• **PROVIDED DATA**
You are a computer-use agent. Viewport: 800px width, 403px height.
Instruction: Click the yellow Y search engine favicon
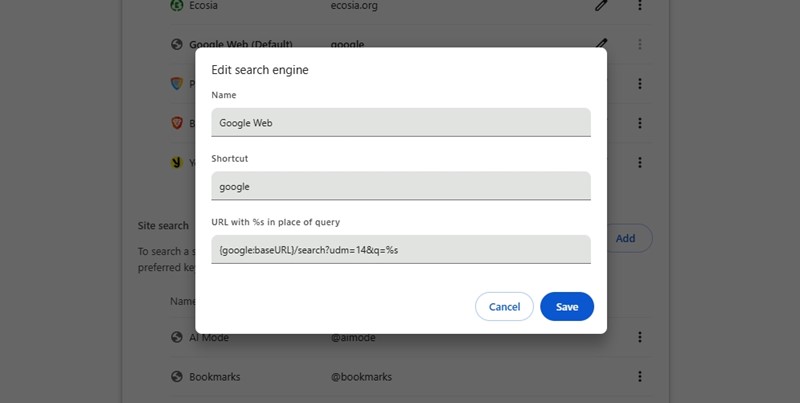[177, 162]
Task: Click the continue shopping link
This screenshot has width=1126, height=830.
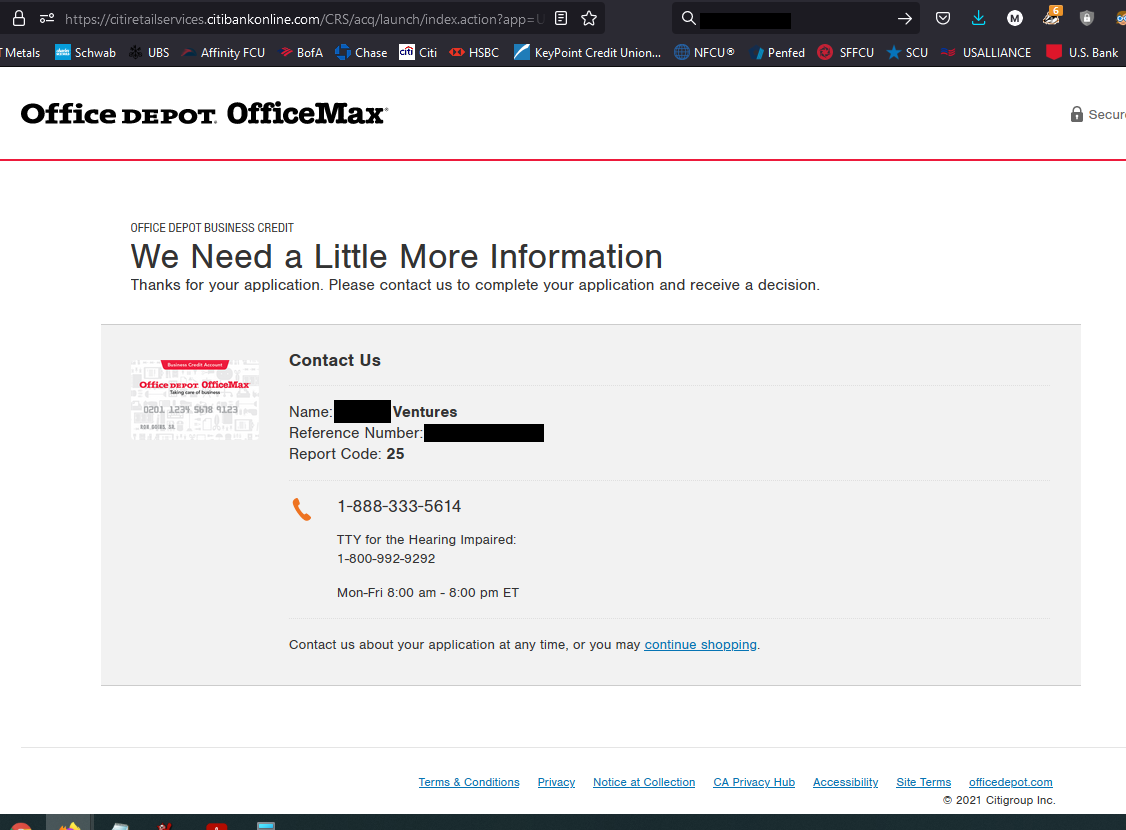Action: [x=700, y=645]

• **WORK TO BE COMPLETED**
Whenever you reach a picture, pass over it; print all the other material exactly.

• **OUTPUT OF THE EXERCISE**
You are a computer-use agent. Viewport: 800px width, 403px height.
Instruction: Click the yellow Y search engine favicon
[177, 162]
Task: Click the continue shopping link
This screenshot has width=1126, height=830.
Action: [x=700, y=645]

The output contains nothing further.